No caso da Região Metropolitana do Recife, nos últimos cinco anos, apenas três editais foram publicados para exercer a função de professor das séries iniciais: o primeiro, publicado pela Prefeitura do Recife, em 2012; o segundo, pela Prefeitura de Jaboatão dos

Guararapes, em 2015; e último, pela Prefeitura de Paulista, em 2016. Soma-se a isso o fato de que a inserção em instituições privadas no mercado escolar está fortemente condicionada ao volume de capital social que cada egresso constituiu ao longo de sua trajetória universitária, durante a realização dos estágios extracurriculares. Do contrário, o acesso à sala de aula vai depender, praticamente, dos investimentos públicos na área de educação.

O relato de Carla, assim como o de Márcia, é revelador dessa situação.

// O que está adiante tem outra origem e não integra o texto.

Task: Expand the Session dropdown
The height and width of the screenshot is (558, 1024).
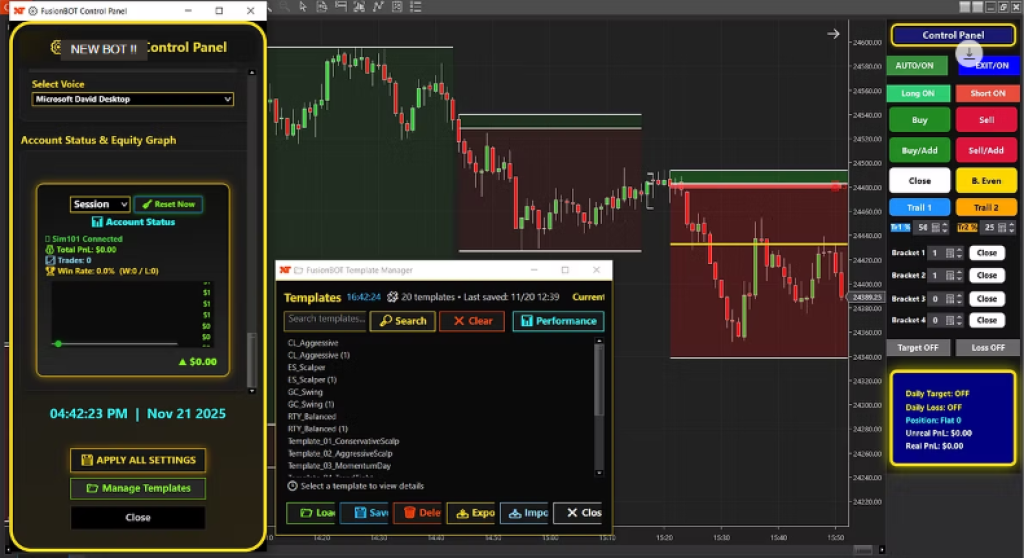Action: (99, 204)
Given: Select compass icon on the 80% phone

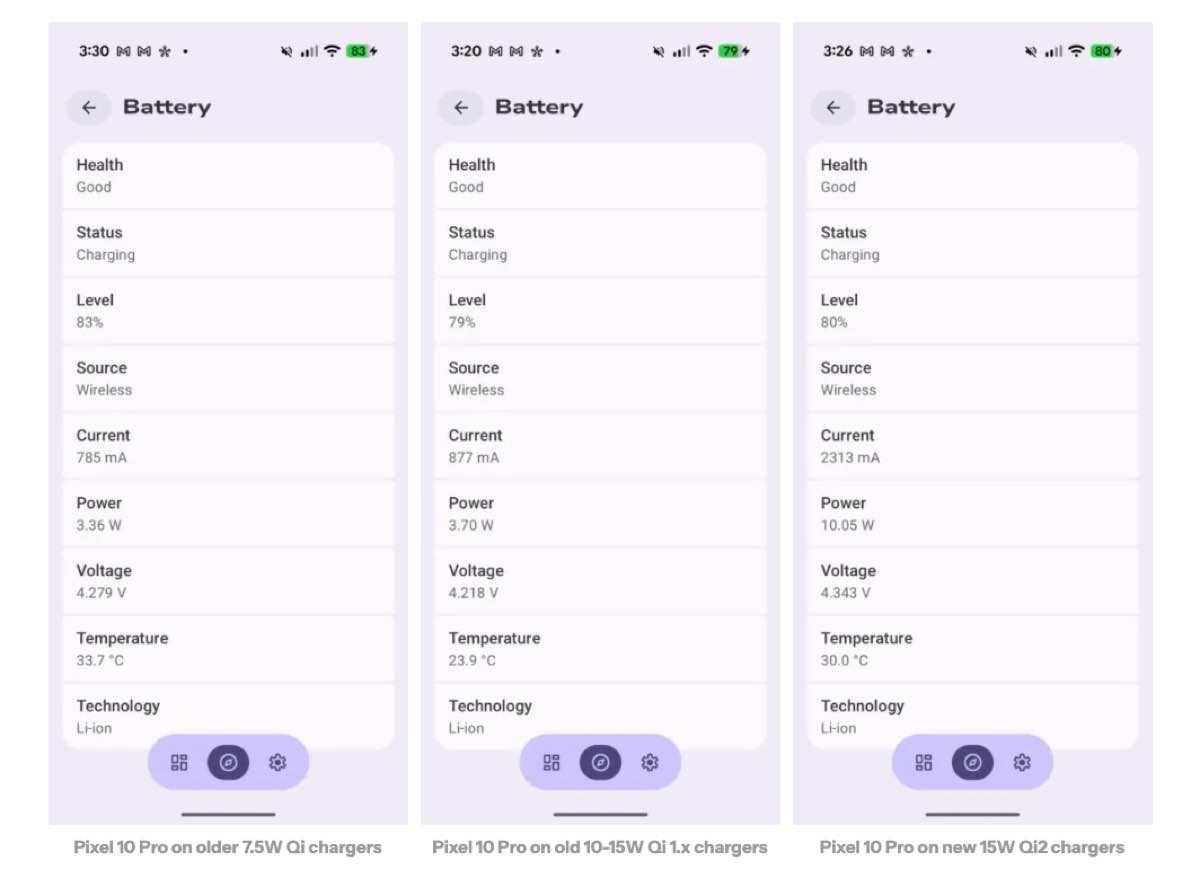Looking at the screenshot, I should (x=972, y=763).
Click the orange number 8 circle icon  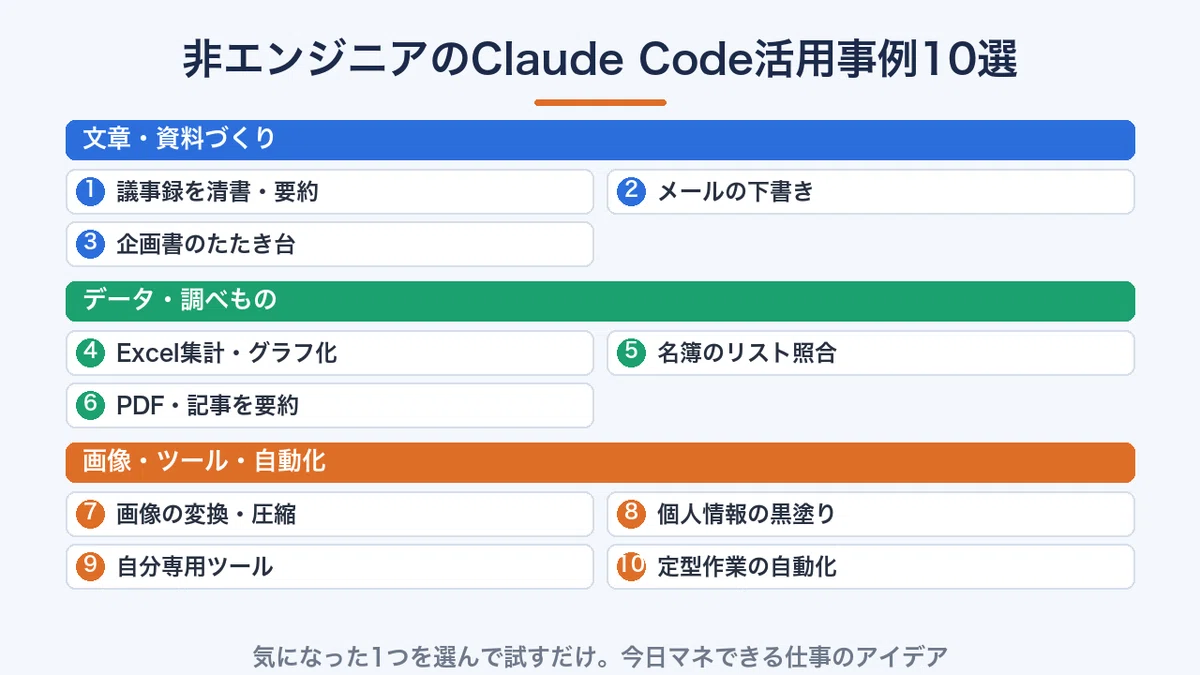[x=631, y=514]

Apesar de ser responsável pelo treinamento do pessoal de uma empresa de Call Center, situação que permite à ex-aluna “ensinar”, a egressa relata os percalços enfrentados para obter tal emprego, ao mesmo tempo em que é enfática ao afirmar que preferiria estar ensinando em uma escola:

“Eu gostaria que fosse diferente! Eu gostaria de estar mesmo na escola, que acho que foi para isso que estudei tanto tempo, para estar dentro da escola, focada ali. Independentemente de ser professora dos anos iniciais, que eu sei que é trabalhoso, dos anos finais lá do ensino fundamental I, se fosse para estar na secretaria, numa coordenação, numa gestão, eu queria estar dentro da escola! Claro que, atualmente, no panorama que a gente está, a gente não tem muita opção para escolher, porque a maioria das escolas de grande porte é por indicação. Concurso público não está com tanta intensidade o quanto tinha na outra gestão. [...] Então, eu fico um pouco satisfeita porque eu sei que eu tô ensinando, mas não plenamente[...]. Eu queria estar dentro da escola!”. (Entrevista realizada com Carla em março de 2017, conforme pesquisa de campo).

Kátia, por sua vez, relata os sentimentos de choque, inadequação e solidão que vivenciou durante sua atuação num projeto social na ONG em que trabalhou durante quatro anos. As distâncias entre a realidade social, proporcionada pelo campo de atuação, e aquela durante os anos de graduação, levaram a egressa a abandonar por completo seu trabalho. Atualmente desempregada, a ex-aluna relata as dificuldades associadas às suas práticas profissionais, sua intenção de trabalhar com educação formal, na área administrativa:

“O trabalho que eu exerci após a formatura, eu acredito que estava dentro do esperado, mas eu acho que eu não tive um bom resultado, né? [...] Os projetos sociais sempre me chamaram a atenção, porque eu acho que a gente tem uma liberdade maior de trabalhar no desenvolvimento da criança, sem as burocracias do sistema, sem aquilo de 'preenche aqui, faz plano de aula, relatório.[...]'. Mas as experiências trazem algumas consequências para a vida da gente, algumas marcas, como esse trabalho que eu desenvolvi lá no sertão. Eu vi uma realidade bem difícil. O trabalho em si era difícil. Então, eu me via meio sufocada com tudo, com a própria realidade de lá. Com o

cuidado com a criança, com a educação, né? Eu acho que eu fiquei meio em choque. Porque você termina contribuindo individualmente, mas não com o todo, com o sistema, com a maneira como as coisas acontecem. [...] Algumas crianças de maneira particular, eu podia ajudar, eu podia influenciar, mas quando eu pensava no todo, no trabalho de turmas, as coisas do projeto, de uma forma geral, não. [...] Eu terminei esse trabalho em dezembro de 2016. Então, agora eu voltei e estou tentando de novo me inserir dentro da área. Eu gostaria de estar mais na parte de administração, na parte mais pedagógica, porque eu não gostaria de trabalhar com fundamental I.”. (Entrevista realizada com Kátia em março de 2017, conforme pesquisa de campo.)

Assim, conforme podemos perceber pelo relato acima, além dos enfrentamentos em função das dificuldades de obter vagas e cargos relacionados à área de formação, o deslocamento provocado pela mudança dos espaços sociais também se constitui em elementos decisivos para os sentidos que os egressos atribuem às suas ocupações.